Esta primeira etapa, em execução desde 8 de maio, estabelece diretrizes claras para acolhimento, avaliação, acompanhamento e encaminhamento dos pacientes dentro da rede municipal. “A iniciativa reúne médicos, enfermeiros e equipe multiprofissional da Gota, que atuam na rede de Campos Novos, criando ferramentas seguras que embasem suas condutas. Do conjunto de quatro encontros, dois já foram realizados e dois ainda serão agendados”, mencionou o médico psiquiatra parceiro da Gota de Leite, Klyll Carneiro.

A proposta estrutura um protocolo de atendimento alinhado às diretrizes do Sistema Único de Saúde (SUS) e fundamentado em evidências científicas nacionais e internacionais. O objetivo é ampliar a resolutividade da Atenção Primária, qualificando o cuidado prestado à população e organizando o acesso aos serviços especializados.

A construção coletiva de um fluxo municipal de saúde mental, combina escuta das equipes, conhecimento científico e experiência prática para criar um modelo de atendimento compatível com a realidade local.
Durante as atividades, os participantes aprofundam conhecimentos sobre os transtornos mentais mais prevalentes, como ansiedade, depressão, transtornos de personalidade e esquizofrenia, além de discutirem condutas, fluxos e estratégias de atendimento aplicáveis à realidade do município.

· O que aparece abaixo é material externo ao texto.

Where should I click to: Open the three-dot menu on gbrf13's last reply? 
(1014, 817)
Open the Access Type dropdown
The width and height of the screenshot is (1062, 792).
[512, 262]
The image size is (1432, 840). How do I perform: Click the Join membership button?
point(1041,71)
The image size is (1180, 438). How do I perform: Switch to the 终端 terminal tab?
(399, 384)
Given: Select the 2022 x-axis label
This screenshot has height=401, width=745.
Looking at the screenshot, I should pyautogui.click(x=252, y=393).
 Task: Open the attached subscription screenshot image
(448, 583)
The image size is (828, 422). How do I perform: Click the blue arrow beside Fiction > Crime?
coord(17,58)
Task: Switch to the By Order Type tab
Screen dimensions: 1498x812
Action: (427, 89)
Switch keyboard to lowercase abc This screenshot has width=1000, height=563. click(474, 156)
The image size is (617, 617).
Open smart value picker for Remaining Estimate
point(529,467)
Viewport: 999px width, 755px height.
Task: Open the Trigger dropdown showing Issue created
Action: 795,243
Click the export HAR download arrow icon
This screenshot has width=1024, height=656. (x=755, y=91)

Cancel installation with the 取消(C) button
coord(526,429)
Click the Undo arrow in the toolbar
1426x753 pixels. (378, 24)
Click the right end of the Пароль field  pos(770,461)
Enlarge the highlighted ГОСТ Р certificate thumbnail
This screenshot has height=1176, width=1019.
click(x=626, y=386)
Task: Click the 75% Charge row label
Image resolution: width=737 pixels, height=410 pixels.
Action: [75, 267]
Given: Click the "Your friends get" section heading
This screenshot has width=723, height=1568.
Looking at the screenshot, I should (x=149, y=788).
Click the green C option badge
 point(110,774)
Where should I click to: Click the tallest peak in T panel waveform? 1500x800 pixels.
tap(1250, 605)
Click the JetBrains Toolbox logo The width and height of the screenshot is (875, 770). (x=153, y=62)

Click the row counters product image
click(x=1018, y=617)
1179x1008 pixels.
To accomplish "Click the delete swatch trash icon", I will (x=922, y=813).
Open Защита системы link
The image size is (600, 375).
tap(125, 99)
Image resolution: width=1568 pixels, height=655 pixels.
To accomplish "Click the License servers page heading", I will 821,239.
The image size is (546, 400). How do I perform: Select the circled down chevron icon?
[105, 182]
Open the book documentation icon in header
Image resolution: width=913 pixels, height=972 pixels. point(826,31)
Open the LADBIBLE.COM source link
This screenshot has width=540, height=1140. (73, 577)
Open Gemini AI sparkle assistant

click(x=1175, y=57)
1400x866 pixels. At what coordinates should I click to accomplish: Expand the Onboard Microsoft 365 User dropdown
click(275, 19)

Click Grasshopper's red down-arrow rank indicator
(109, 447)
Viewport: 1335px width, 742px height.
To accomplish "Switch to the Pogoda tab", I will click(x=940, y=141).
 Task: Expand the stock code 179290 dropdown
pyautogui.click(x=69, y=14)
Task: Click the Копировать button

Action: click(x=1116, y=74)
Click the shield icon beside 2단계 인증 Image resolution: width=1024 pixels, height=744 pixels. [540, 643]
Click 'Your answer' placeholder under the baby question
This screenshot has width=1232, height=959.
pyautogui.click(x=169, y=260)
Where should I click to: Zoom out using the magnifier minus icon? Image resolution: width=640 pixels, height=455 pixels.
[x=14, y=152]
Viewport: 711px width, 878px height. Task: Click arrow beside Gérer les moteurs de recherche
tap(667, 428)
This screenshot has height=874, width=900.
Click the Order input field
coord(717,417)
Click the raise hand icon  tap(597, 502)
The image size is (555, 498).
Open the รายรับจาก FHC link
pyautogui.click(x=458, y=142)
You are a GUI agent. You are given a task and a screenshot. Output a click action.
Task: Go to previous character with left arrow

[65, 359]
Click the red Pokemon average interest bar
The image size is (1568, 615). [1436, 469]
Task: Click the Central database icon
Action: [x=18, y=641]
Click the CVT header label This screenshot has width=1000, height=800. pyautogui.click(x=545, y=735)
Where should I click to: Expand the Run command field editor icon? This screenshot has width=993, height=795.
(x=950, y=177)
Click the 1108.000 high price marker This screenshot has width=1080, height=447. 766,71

Na prática, o protocolo oferece instrumentos para que os profissionais da linha de frente reconheçam sinais e sintomas, avaliem níveis de gravidade e adotem condutas adequadas dentro da própria Atenção Primária sempre que possível. Os casos que demandam atenção especializada seguem critérios técnicos definidos para encaminhamento à psiquiatria.
“A organização desse fluxo beneficia diretamente a população, desde a prevenção até os cuidados mais avançados”, salientou o psiquiatra. Com uma rede mais preparada e integrada, os pacientes recebem acolhimento e atendimento de forma mais rápida e segura, enquanto os casos de maior complexidade chegam aos especialistas com mais precisão.